"To date, most payers haven't received much information from the state HIXs, and this is incredibly problematic for those insurers planning to participate in 2014. They have IT system and business process changes to implement to ensure they are ready on day one, and those changes depend on information," says Gier.
That uncertainty bears out in the survey, which shows a significant number of survey respondents—70%—saying they feel confident that they are prepared or will be prepared for open enrollment in October, but their confidence does not extend to the readiness of the federal government or other exchange models.
Only 29% reported being certain that the exchanges would be ready to launch October 1. Overwhelmingly, 70% indicated concern over the issue of whether exchanges would be ready to enroll millions of Americans who are expected to use the exchange to find insurance.

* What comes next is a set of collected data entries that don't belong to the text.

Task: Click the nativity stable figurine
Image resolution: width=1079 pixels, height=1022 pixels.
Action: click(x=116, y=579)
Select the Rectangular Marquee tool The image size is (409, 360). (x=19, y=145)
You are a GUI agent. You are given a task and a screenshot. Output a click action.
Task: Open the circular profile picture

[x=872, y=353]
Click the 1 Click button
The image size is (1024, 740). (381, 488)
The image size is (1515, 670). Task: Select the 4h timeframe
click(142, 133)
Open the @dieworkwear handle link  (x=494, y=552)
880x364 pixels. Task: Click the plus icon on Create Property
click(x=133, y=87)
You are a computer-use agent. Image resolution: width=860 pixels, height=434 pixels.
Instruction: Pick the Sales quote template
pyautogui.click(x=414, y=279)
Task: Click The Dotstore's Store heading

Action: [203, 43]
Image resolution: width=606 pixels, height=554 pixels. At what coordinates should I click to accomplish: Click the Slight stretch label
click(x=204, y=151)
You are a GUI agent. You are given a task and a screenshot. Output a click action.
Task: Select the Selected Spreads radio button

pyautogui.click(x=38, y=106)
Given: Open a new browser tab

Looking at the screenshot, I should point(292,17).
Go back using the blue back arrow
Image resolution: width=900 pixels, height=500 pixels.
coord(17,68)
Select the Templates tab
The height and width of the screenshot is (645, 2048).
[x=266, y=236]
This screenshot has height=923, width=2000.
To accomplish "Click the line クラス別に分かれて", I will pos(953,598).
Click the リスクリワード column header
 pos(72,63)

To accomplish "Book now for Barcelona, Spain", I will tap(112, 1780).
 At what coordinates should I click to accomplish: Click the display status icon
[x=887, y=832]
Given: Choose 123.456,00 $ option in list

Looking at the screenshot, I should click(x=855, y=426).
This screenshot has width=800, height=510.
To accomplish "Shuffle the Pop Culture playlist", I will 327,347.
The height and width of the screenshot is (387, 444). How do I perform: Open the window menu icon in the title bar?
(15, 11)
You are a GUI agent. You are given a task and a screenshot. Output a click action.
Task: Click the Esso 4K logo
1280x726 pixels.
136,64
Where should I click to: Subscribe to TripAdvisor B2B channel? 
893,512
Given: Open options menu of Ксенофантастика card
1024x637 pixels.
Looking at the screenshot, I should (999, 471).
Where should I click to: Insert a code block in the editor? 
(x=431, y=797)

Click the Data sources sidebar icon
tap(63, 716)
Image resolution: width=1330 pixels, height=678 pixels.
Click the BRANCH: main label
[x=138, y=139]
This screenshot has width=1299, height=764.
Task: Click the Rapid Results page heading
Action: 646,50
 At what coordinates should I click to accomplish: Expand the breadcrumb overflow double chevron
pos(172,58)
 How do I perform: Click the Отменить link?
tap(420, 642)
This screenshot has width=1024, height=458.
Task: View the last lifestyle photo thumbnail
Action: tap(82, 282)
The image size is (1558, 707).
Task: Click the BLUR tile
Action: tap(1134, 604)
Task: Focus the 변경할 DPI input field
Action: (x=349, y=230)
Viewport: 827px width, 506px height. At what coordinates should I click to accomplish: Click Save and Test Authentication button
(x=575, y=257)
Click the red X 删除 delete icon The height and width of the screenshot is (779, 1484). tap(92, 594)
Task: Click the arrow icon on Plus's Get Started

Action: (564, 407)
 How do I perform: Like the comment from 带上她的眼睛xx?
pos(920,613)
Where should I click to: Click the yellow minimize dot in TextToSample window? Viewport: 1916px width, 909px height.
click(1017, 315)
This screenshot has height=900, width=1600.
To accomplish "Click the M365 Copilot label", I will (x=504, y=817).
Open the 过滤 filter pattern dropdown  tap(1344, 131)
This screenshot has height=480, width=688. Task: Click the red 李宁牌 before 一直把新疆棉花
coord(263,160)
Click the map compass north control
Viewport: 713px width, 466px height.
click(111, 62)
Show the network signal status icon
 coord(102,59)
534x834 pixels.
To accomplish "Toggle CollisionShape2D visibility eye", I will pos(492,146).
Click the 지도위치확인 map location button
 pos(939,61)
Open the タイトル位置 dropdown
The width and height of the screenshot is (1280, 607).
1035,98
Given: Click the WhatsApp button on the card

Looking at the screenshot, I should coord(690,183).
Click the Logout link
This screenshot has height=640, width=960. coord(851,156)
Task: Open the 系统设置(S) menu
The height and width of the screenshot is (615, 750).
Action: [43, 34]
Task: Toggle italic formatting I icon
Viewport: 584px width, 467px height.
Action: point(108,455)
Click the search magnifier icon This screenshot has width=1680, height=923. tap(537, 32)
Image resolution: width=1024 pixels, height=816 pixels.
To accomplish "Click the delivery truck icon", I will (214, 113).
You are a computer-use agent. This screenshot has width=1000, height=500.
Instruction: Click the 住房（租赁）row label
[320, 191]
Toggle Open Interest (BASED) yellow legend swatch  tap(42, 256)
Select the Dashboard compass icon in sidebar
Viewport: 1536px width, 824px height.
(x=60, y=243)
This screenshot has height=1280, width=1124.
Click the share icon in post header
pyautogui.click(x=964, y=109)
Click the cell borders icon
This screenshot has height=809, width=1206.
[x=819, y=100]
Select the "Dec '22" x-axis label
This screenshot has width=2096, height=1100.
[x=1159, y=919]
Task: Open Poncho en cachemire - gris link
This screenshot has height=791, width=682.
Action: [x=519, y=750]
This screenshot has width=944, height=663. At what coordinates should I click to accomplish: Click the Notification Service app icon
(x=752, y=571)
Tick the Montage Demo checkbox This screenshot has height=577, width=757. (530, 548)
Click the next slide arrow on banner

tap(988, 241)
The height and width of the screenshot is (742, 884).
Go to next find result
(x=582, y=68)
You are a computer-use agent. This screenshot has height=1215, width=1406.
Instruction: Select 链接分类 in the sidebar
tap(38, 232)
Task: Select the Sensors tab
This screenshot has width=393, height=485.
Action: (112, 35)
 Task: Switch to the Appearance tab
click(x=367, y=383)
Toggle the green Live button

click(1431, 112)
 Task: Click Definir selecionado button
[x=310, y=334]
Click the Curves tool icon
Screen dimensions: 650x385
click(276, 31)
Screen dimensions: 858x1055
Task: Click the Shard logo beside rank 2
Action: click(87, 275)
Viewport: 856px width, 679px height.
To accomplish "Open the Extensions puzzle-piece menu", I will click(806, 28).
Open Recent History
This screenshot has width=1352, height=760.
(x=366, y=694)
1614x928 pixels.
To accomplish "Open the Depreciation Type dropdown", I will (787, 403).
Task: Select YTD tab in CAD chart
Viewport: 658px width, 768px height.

Gier says states and insurers can learn from Colorado and Washington. She holds them up as good examples of seamless collaboration with the insurers in their states, saying they took a "share early, share often" approach with payers.
Another reason insurers have doubts about the federal and state readiness is likely due to the rolling deadlines for several key components needed to build an HIX, including states committing to one of three models: state-run, state-federal partnership, and federally run.
The Centers for Medicare & Medicaid Services (CMS) extended the deadline for states at least twice, and even now, if states wanted to change models they could. The federal government did not envision running most of the exchanges and some states may be poised to take advantage of the government's willingness to hand off some of the responsibility.